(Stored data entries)
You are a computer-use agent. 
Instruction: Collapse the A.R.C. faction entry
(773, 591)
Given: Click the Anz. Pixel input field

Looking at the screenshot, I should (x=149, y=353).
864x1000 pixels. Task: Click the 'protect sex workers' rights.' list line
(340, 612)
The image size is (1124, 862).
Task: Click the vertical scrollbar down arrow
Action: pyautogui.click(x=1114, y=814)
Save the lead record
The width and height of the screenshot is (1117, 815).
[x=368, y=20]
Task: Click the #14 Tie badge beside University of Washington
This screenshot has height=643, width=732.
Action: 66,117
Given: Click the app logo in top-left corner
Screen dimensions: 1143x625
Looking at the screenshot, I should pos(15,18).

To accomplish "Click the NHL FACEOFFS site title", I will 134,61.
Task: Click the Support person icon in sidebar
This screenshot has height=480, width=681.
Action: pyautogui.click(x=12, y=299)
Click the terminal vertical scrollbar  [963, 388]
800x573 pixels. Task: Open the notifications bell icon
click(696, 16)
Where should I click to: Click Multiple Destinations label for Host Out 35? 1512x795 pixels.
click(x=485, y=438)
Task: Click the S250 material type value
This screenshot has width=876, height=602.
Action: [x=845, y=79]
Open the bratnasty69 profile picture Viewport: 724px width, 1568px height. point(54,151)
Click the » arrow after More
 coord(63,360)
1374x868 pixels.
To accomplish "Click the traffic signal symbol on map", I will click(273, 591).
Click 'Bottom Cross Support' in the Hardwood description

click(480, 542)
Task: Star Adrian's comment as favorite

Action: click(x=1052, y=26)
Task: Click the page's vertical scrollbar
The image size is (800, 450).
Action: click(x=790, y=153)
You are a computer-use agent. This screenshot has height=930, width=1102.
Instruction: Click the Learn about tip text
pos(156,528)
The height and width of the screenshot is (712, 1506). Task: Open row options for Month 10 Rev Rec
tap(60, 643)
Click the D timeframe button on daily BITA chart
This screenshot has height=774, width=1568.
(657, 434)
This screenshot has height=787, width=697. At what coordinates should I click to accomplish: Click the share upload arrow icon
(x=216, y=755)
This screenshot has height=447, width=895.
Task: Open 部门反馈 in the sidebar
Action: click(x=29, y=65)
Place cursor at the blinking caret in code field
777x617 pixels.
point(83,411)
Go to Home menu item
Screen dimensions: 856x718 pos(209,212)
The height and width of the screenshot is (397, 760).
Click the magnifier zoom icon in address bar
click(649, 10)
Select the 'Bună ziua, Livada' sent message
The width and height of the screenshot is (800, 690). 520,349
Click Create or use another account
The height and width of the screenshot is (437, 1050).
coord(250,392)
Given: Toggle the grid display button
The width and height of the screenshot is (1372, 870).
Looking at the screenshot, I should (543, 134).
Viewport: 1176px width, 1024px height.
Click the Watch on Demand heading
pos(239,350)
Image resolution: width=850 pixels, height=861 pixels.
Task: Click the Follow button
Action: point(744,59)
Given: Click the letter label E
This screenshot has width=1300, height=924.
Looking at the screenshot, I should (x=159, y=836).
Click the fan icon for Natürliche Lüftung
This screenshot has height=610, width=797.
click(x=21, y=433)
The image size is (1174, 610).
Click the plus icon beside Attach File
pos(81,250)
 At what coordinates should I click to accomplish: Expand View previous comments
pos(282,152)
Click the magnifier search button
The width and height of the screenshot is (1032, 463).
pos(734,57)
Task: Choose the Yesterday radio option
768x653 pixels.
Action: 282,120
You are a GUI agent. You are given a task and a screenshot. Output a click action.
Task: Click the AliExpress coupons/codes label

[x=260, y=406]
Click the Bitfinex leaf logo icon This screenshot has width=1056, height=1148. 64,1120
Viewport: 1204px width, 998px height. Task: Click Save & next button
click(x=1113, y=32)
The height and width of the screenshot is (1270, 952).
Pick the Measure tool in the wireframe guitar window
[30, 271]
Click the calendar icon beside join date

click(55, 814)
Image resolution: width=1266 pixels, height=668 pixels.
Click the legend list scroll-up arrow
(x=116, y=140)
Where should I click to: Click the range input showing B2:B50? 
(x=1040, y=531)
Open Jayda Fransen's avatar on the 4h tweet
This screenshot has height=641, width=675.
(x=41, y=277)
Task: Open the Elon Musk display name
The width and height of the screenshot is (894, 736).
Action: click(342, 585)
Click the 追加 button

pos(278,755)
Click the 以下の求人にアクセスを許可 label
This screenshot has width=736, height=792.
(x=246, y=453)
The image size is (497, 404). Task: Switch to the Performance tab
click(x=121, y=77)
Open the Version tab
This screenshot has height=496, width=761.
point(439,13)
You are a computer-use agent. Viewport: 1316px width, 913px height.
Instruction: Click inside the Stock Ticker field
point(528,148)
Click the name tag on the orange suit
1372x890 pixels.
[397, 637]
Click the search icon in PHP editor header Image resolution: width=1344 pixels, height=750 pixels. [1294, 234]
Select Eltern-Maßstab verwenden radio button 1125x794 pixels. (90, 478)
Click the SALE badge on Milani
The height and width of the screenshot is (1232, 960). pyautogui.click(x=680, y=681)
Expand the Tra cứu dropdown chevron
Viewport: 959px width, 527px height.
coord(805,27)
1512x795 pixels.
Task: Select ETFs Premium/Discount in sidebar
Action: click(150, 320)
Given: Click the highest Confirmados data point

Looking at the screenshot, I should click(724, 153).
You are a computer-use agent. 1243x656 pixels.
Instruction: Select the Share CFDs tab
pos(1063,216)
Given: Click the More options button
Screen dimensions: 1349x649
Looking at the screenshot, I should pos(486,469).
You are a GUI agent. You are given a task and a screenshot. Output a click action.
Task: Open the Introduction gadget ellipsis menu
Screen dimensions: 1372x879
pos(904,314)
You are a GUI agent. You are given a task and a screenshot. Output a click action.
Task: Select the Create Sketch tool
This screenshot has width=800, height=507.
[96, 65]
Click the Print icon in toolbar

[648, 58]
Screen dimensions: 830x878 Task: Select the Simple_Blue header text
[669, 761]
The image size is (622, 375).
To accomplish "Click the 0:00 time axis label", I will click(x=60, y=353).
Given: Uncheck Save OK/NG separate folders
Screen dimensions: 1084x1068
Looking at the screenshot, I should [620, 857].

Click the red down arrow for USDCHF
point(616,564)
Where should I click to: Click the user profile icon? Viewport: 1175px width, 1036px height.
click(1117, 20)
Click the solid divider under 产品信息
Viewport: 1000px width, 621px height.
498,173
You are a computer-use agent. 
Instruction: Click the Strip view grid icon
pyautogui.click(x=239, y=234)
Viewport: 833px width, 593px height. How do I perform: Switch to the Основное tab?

_Work to be completed_:
Copy every line that appears above, with each word kept as it is.

_Answer for this exercise_:
You are a computer-use agent. 
Instruction: Collapse the A.R.C. faction entry
(773, 591)
Given: Click the Anz. Pixel input field

Looking at the screenshot, I should (x=149, y=353).
864x1000 pixels. Task: Click the 'protect sex workers' rights.' list line
(340, 612)
The image size is (1124, 862).
Task: Click the vertical scrollbar down arrow
Action: pyautogui.click(x=1114, y=814)
Save the lead record
The width and height of the screenshot is (1117, 815).
[x=368, y=20]
Task: Click the #14 Tie badge beside University of Washington
This screenshot has height=643, width=732.
Action: 66,117
Given: Click the app logo in top-left corner
Screen dimensions: 1143x625
Looking at the screenshot, I should pos(15,18).

To accomplish "Click the NHL FACEOFFS site title", I will 134,61.
Task: Click the Support person icon in sidebar
This screenshot has height=480, width=681.
Action: pyautogui.click(x=12, y=299)
Click the terminal vertical scrollbar  [963, 388]
800x573 pixels. Task: Open the notifications bell icon
click(696, 16)
Where should I click to: Click Multiple Destinations label for Host Out 35? 1512x795 pixels.
click(x=485, y=438)
Task: Click the S250 material type value
This screenshot has width=876, height=602.
Action: [x=845, y=79]
Open the bratnasty69 profile picture Viewport: 724px width, 1568px height. point(54,151)
Click the » arrow after More
 coord(63,360)
1374x868 pixels.
To accomplish "Click the traffic signal symbol on map", I will click(273, 591).
Click 'Bottom Cross Support' in the Hardwood description

click(480, 542)
Task: Star Adrian's comment as favorite

Action: click(x=1052, y=26)
Task: Click the page's vertical scrollbar
The image size is (800, 450).
Action: click(x=790, y=153)
You are a computer-use agent. This screenshot has height=930, width=1102.
Instruction: Click the Learn about tip text
pos(156,528)
The height and width of the screenshot is (712, 1506). Task: Open row options for Month 10 Rev Rec
tap(60, 643)
Click the D timeframe button on daily BITA chart
This screenshot has height=774, width=1568.
(657, 434)
This screenshot has height=787, width=697. At what coordinates should I click to accomplish: Click the share upload arrow icon
(x=216, y=755)
This screenshot has height=447, width=895.
Task: Open 部门反馈 in the sidebar
Action: click(x=29, y=65)
Place cursor at the blinking caret in code field
777x617 pixels.
point(83,411)
Go to Home menu item
Screen dimensions: 856x718 pos(209,212)
The height and width of the screenshot is (397, 760).
Click the magnifier zoom icon in address bar
click(649, 10)
Select the 'Bună ziua, Livada' sent message
The width and height of the screenshot is (800, 690). 520,349
Click Create or use another account
The height and width of the screenshot is (437, 1050).
coord(250,392)
Given: Toggle the grid display button
The width and height of the screenshot is (1372, 870).
Looking at the screenshot, I should (543, 134).
Viewport: 1176px width, 1024px height.
Click the Watch on Demand heading
pos(239,350)
Image resolution: width=850 pixels, height=861 pixels.
Task: Click the Follow button
Action: point(744,59)
Given: Click the letter label E
This screenshot has width=1300, height=924.
Looking at the screenshot, I should (x=159, y=836).
Click the fan icon for Natürliche Lüftung
This screenshot has height=610, width=797.
click(x=21, y=433)
The image size is (1174, 610).
Click the plus icon beside Attach File
pos(81,250)
 At what coordinates should I click to accomplish: Expand View previous comments
pos(282,152)
Click the magnifier search button
The width and height of the screenshot is (1032, 463).
pos(734,57)
Task: Choose the Yesterday radio option
768x653 pixels.
Action: 282,120
You are a GUI agent. You are given a task and a screenshot. Output a click action.
Task: Click the AliExpress coupons/codes label

[x=260, y=406]
Click the Bitfinex leaf logo icon This screenshot has width=1056, height=1148. 64,1120
Viewport: 1204px width, 998px height. Task: Click Save & next button
click(x=1113, y=32)
The height and width of the screenshot is (1270, 952).
Pick the Measure tool in the wireframe guitar window
[30, 271]
Click the calendar icon beside join date

click(55, 814)
Image resolution: width=1266 pixels, height=668 pixels.
Click the legend list scroll-up arrow
(x=116, y=140)
Where should I click to: Click the range input showing B2:B50? 
(x=1040, y=531)
Open Jayda Fransen's avatar on the 4h tweet
This screenshot has height=641, width=675.
(x=41, y=277)
Task: Open the Elon Musk display name
The width and height of the screenshot is (894, 736).
Action: click(342, 585)
Click the 追加 button

pos(278,755)
Click the 以下の求人にアクセスを許可 label
This screenshot has width=736, height=792.
(x=246, y=453)
The image size is (497, 404). Task: Switch to the Performance tab
click(x=121, y=77)
Open the Version tab
This screenshot has height=496, width=761.
point(439,13)
You are a computer-use agent. Viewport: 1316px width, 913px height.
Instruction: Click inside the Stock Ticker field
point(528,148)
Click the name tag on the orange suit
1372x890 pixels.
[397, 637]
Click the search icon in PHP editor header Image resolution: width=1344 pixels, height=750 pixels. [1294, 234]
Select Eltern-Maßstab verwenden radio button 1125x794 pixels. (90, 478)
Click the SALE badge on Milani
The height and width of the screenshot is (1232, 960). pyautogui.click(x=680, y=681)
Expand the Tra cứu dropdown chevron
Viewport: 959px width, 527px height.
coord(805,27)
1512x795 pixels.
Task: Select ETFs Premium/Discount in sidebar
Action: click(150, 320)
Given: Click the highest Confirmados data point

Looking at the screenshot, I should click(724, 153).
You are a computer-use agent. 1243x656 pixels.
Instruction: Select the Share CFDs tab
pos(1063,216)
Given: Click the More options button
Screen dimensions: 1349x649
Looking at the screenshot, I should pos(486,469).
You are a GUI agent. You are given a task and a screenshot. Output a click action.
Task: Open the Introduction gadget ellipsis menu
Screen dimensions: 1372x879
pos(904,314)
You are a GUI agent. You are given a task and a screenshot. Output a click action.
Task: Select the Create Sketch tool
This screenshot has width=800, height=507.
[96, 65]
Click the Print icon in toolbar

[648, 58]
Screen dimensions: 830x878 Task: Select the Simple_Blue header text
[669, 761]
The image size is (622, 375).
To accomplish "Click the 0:00 time axis label", I will click(x=60, y=353).
Given: Uncheck Save OK/NG separate folders
Screen dimensions: 1084x1068
Looking at the screenshot, I should [620, 857].

Click the red down arrow for USDCHF
point(616,564)
Where should I click to: Click the user profile icon? Viewport: 1175px width, 1036px height.
click(1117, 20)
Click the solid divider under 产品信息
Viewport: 1000px width, 621px height.
498,173
You are a computer-use agent. 
Instruction: Click the Strip view grid icon
pyautogui.click(x=239, y=234)
Viewport: 833px width, 593px height. How do I perform: Switch to the Основное tab?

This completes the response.